Reorientation

We’ve split up. It’s been coming since last spring — longer even, although I know she would adamantly disagree. Spring is just a marker, a moment when it became clear to me we were growing in different directions, mutually exclusive ones. My trajectory took me off the map we had been following altogether, right over the edge.

The landscape we had occupied seemed bucolic from a distance, I guess. We were always smiling. There may have even been some sheep grazing on the lush grass in the background, content to press their hooves into the ground and chew, clouds floating past in a blue dream.

I have walked from a very broken place, somewhere I’ve been trying to shake for 30 years. This past year I finally knocked its dust off my shoes and coat. I remembered who I was, why I was, and I had to break some things to get back to me. I’m sorry for the breaking. I’m not sorry for the going back.

In the past year I’ve come to realize that I can’t hide from myself, not if I really want to live. I’m reminded of something somebody* smart once said: “Wherever you go, there you are.”

So, yes. Here I am.

I did a performance this winter called “Debit/Credit,” part of a multi-artist show called “12/12/12.” My performance was installation-based and durational (that’s artist-speak for “long”), a grueling reflection on my relationship with money and how I spent it in the past 12 months.
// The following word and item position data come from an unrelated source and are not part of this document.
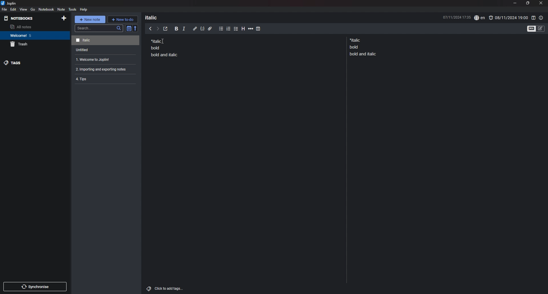 The height and width of the screenshot is (294, 548). Describe the element at coordinates (229, 29) in the screenshot. I see `numbered list` at that location.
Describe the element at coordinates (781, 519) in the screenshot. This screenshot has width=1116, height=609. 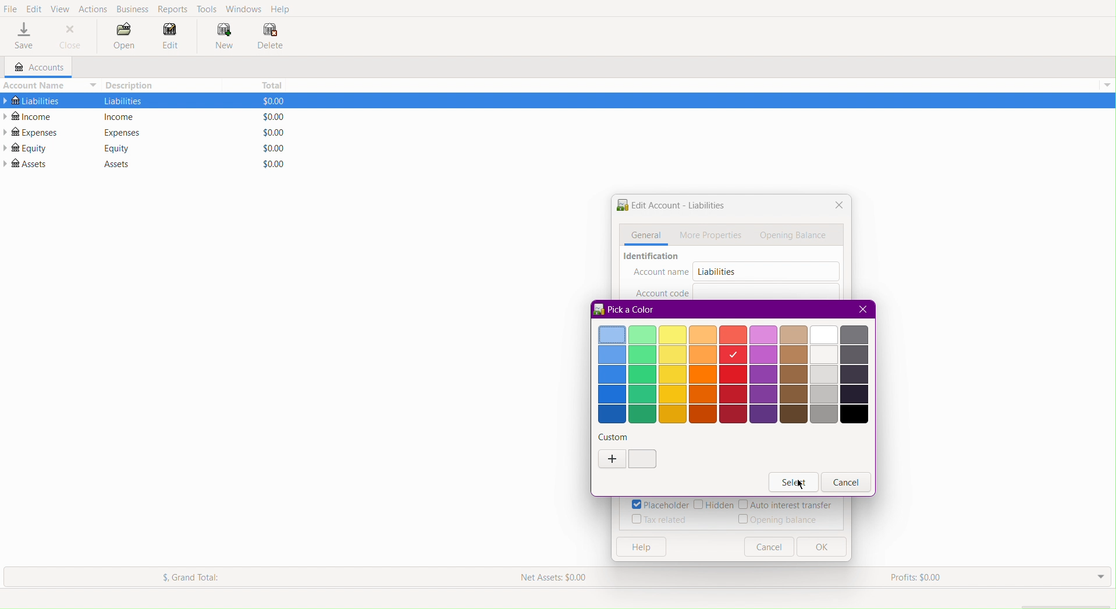
I see `Opening balance` at that location.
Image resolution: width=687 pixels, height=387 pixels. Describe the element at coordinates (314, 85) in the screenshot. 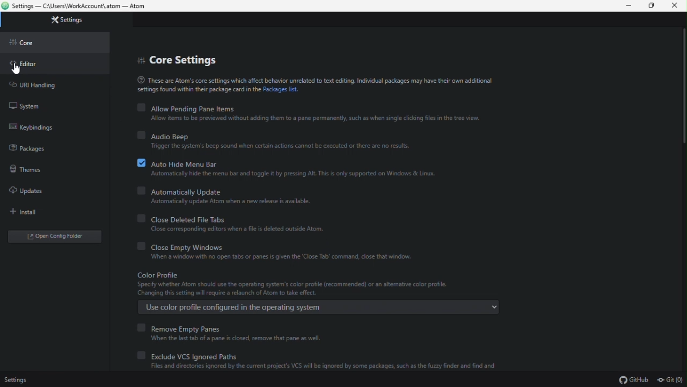

I see `(® These are Atom's core settings which affect behavior unrelated to text editing. Individual packages may have their own additionalsettings found within their package card the Packages list.` at that location.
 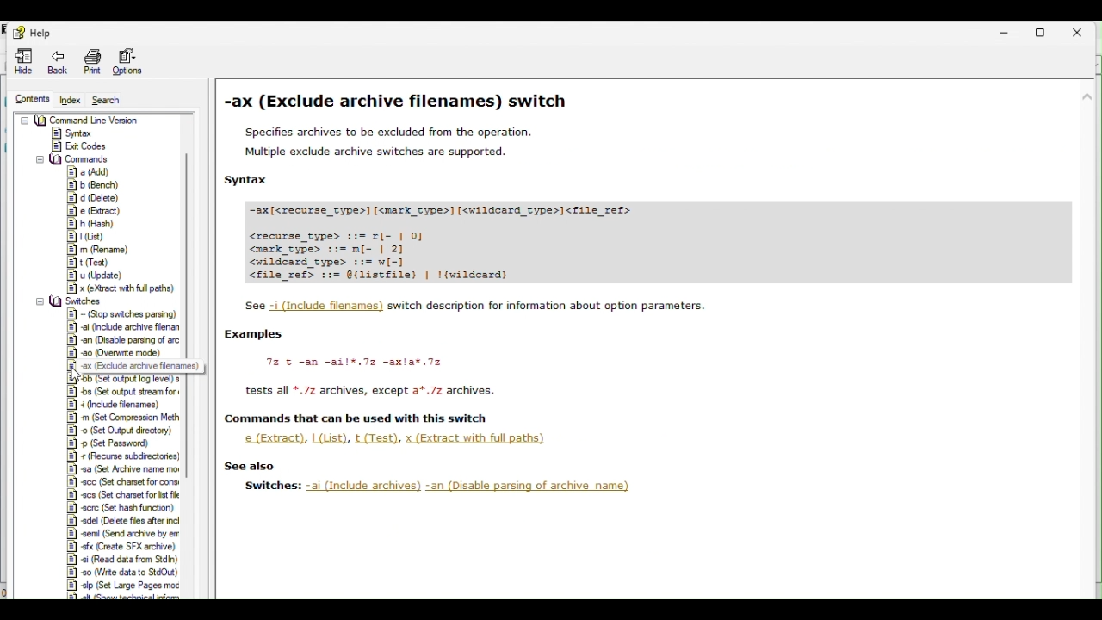 I want to click on 8] ofx Create SFX archive), so click(x=119, y=545).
I stood in the same small gallery room for 12 hours and talked to visitors as they drifted in to see me, the artist stuck amidst the detritus of my past year.

There was one guy, rather socially awkward, who said he worked in a map store. I must have accidentally made him feel comfortable because he took refuge again and again in my space, asking me endless questions — each one more grasping than the last — about my work. Eventually he ran out of things to ask. Eventually I and the other artists packed up and went home.

I didn’t want the map store guy to be comfortable so long in my space. I wanted him to find himself in the mirror of my performance and ask his own self the questions. I wanted him to go, get to a real place, the place where he was, and to stop asking me to point it out for him on the map.

Happy January, the month of restarting. I hope in 2013 we all find ourselves, wherever we go.

* Attributed to everyone but your brother (unless your brother is Thomas a Kempis, Confucius, Gnarls Barkley, Buckaroo Banzai, or Jon Kabat-Zinn), the source of this observation is hard to pin down but its meaning isn’t.